If an email threat is missed on the initial scan, Auto-Remediate will remove the email from the inbox and move it to a folder designated by the admin upon setup of the product. The admin can remediate the email in a number of ways, including deleting the email or returning it to an inbox if deemed safe.

The accuracy of the filter, combined with the post-delivery capabilities of Auto-Remediate, is a next-generation, proactive approach to email security, an evolution of ToC that provides better accuracy and more efficiency. Additionally, because Auto-Remediate doesn’t rewrite URLs, users can see the URL destination by hovering over the link, a critical step in identifying suspicious links. This empowers the user to put their phishing awareness training to use, which protects both the user and the business.
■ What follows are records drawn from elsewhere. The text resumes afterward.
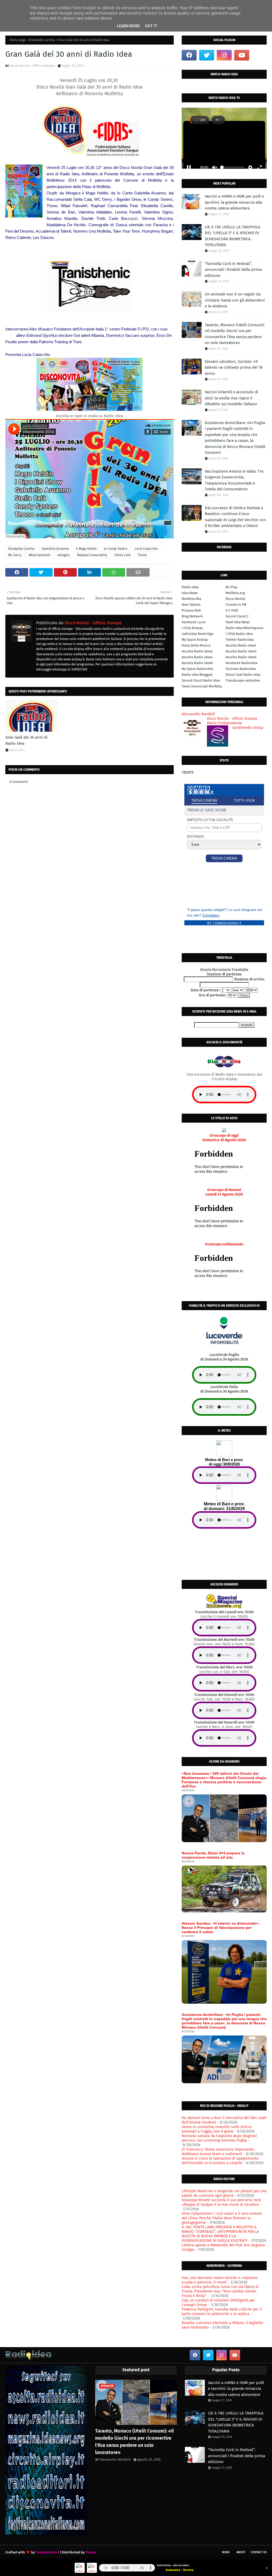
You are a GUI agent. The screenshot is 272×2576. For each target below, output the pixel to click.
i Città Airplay (192, 628)
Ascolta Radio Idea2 (197, 651)
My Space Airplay (195, 640)
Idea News (190, 593)
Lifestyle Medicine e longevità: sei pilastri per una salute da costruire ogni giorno (224, 2193)
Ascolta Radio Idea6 (197, 663)
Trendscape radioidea (243, 680)
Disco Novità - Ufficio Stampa (32, 66)
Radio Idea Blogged (197, 675)
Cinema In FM (236, 605)
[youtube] (241, 55)
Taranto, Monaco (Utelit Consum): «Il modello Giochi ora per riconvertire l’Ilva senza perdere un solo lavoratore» (235, 333)
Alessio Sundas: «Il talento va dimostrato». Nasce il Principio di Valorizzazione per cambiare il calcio (221, 1927)
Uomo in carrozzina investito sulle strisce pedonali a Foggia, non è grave (217, 2129)
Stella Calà (122, 555)
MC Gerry (15, 555)
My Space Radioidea (197, 669)
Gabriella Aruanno (55, 549)
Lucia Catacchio (146, 549)
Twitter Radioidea (240, 640)
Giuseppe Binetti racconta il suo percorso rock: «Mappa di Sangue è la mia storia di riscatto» (221, 2202)
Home (226, 2552)
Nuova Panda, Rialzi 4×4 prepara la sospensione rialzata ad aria (213, 1855)
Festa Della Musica (196, 645)
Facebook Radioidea (241, 663)
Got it (151, 26)
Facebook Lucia (194, 622)
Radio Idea (190, 587)
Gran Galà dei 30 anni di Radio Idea (26, 740)
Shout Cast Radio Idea (243, 675)
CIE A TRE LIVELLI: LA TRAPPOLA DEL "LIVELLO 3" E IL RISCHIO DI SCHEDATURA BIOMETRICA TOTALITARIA (232, 236)
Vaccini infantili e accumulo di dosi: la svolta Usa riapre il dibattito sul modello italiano (231, 398)
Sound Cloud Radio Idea (201, 680)
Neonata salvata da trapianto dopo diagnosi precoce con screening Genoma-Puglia (219, 2138)
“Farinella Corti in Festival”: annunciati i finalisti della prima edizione (233, 269)
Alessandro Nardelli (115, 2459)
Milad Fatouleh (39, 555)
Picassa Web (191, 610)
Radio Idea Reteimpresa (244, 628)
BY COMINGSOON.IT (224, 923)
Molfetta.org (235, 593)
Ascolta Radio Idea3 (241, 651)
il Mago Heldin (86, 549)
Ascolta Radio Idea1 (241, 645)
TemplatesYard (47, 2552)
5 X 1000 (232, 610)
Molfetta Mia (191, 599)
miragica (63, 555)
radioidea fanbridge (197, 634)
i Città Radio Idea (239, 634)
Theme (91, 2552)
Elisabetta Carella (42, 40)
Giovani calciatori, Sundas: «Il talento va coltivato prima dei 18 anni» (233, 367)
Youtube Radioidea (241, 669)
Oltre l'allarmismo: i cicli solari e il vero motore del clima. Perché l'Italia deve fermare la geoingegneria (222, 2218)
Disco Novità (235, 599)
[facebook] (189, 55)
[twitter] (206, 55)
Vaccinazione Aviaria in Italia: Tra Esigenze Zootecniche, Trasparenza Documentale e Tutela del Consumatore (234, 480)
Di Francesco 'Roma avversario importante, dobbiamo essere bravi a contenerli (218, 2151)
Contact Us (259, 2552)
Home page (17, 40)
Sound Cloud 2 (237, 616)
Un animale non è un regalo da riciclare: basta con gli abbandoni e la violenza (235, 300)
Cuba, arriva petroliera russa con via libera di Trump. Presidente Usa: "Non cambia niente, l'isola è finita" (220, 2291)
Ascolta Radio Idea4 (197, 657)
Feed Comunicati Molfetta (202, 686)
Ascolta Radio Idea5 (241, 657)
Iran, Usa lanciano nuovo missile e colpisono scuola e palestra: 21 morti (220, 2280)
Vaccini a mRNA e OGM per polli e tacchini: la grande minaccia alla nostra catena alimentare (234, 202)
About (240, 2552)
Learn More (128, 26)
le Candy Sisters (116, 549)
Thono (142, 555)
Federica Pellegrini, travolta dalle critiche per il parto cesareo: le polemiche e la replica (222, 2311)
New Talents (191, 605)
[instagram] (224, 55)
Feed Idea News (238, 622)
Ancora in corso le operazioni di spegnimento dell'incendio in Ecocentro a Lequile (220, 2160)
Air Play (231, 587)
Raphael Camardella (92, 555)
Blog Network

In addition, Auto-Remediate provides better protection by eliminating the threat from the user’s inbox instantly, eliminating the need for users to interact with malicious emails and malicious URLs.

Vade Secure partners are encouraged to enable Auto-Remediate, which can be activated per threat category, including phishing, malware, and spam. Although we highly recommend activating Auto-Remediate over ToC, partners who wish to use ToC can activate the feature in their Vade Secure for Microsoft 365 admin console.